◆ **Task directions**
Using the records below, repeat exactly the lines from the one holding "Click the red 'Mediana'" through the one holding "Collapse the Tag: RSN Information node", both ends included, and no others.
====== Dataset ======
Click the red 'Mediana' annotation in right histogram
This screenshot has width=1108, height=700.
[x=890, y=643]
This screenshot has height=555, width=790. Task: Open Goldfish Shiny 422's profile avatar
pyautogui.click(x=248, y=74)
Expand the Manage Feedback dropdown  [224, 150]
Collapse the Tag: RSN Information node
======
====== Dataset ======
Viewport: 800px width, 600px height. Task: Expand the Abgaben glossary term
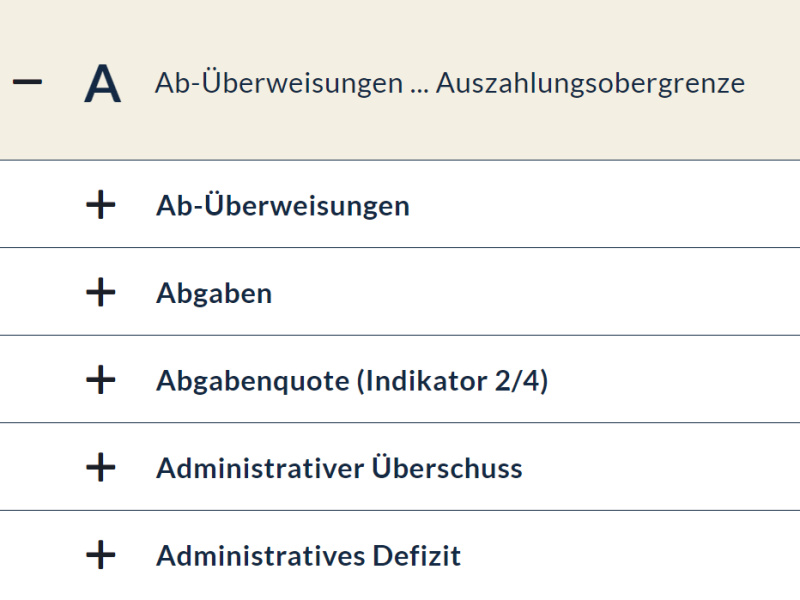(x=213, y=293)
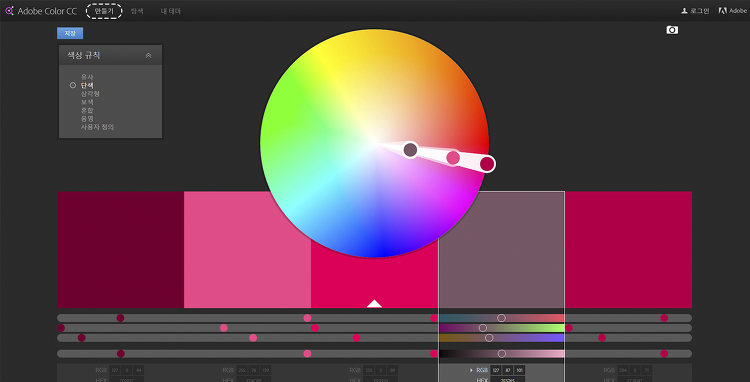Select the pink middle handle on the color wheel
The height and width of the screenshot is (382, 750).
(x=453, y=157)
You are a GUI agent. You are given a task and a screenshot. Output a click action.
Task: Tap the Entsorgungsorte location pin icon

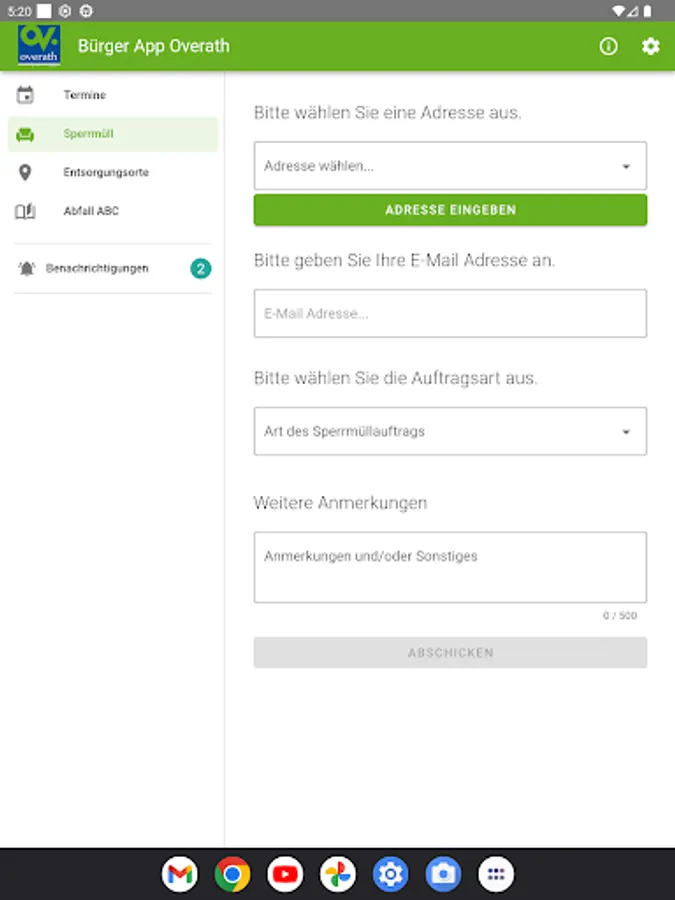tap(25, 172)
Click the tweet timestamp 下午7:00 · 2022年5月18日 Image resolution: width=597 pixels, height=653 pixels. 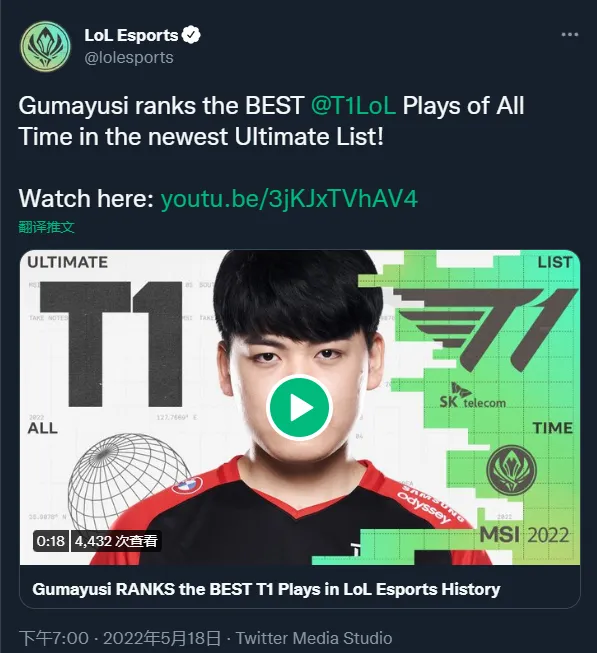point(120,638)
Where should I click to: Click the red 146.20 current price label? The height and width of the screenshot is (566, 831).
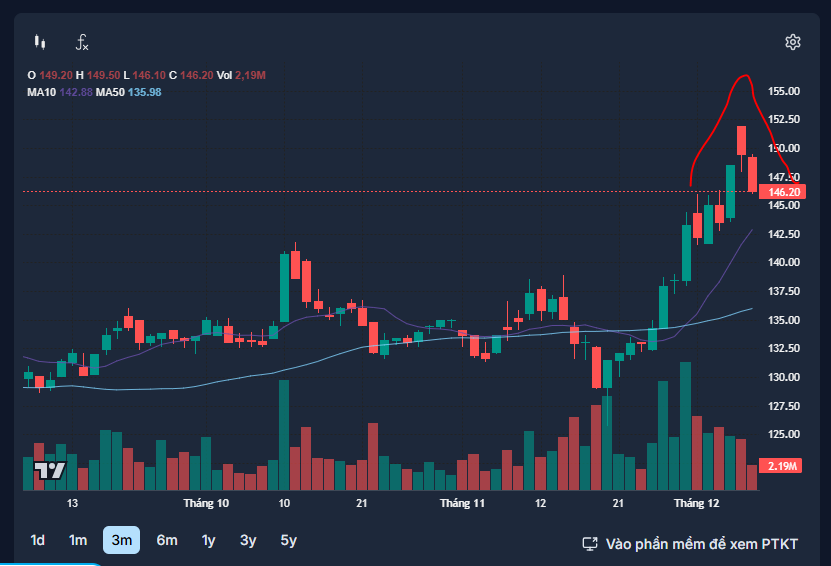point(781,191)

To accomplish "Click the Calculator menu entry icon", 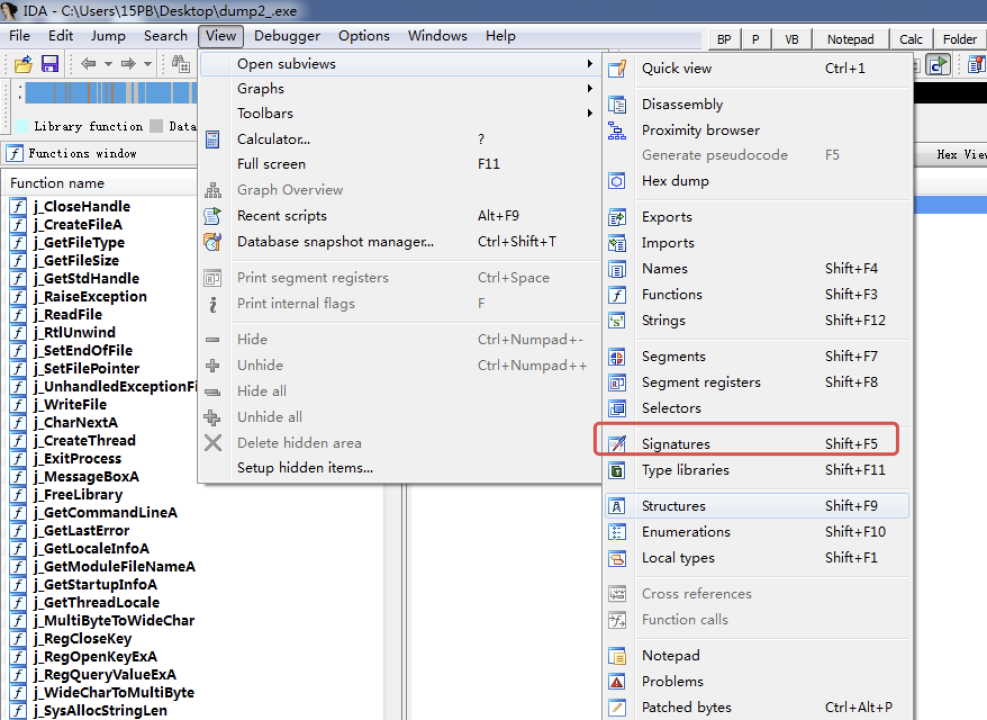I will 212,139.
======
◆ **Solution**
Click the red 'Mediana' annotation in right histogram
This screenshot has width=1108, height=700.
[x=890, y=643]
This screenshot has height=555, width=790. Task: Open Goldfish Shiny 422's profile avatar
pyautogui.click(x=248, y=74)
Expand the Manage Feedback dropdown  [224, 150]
Collapse the Tag: RSN Information node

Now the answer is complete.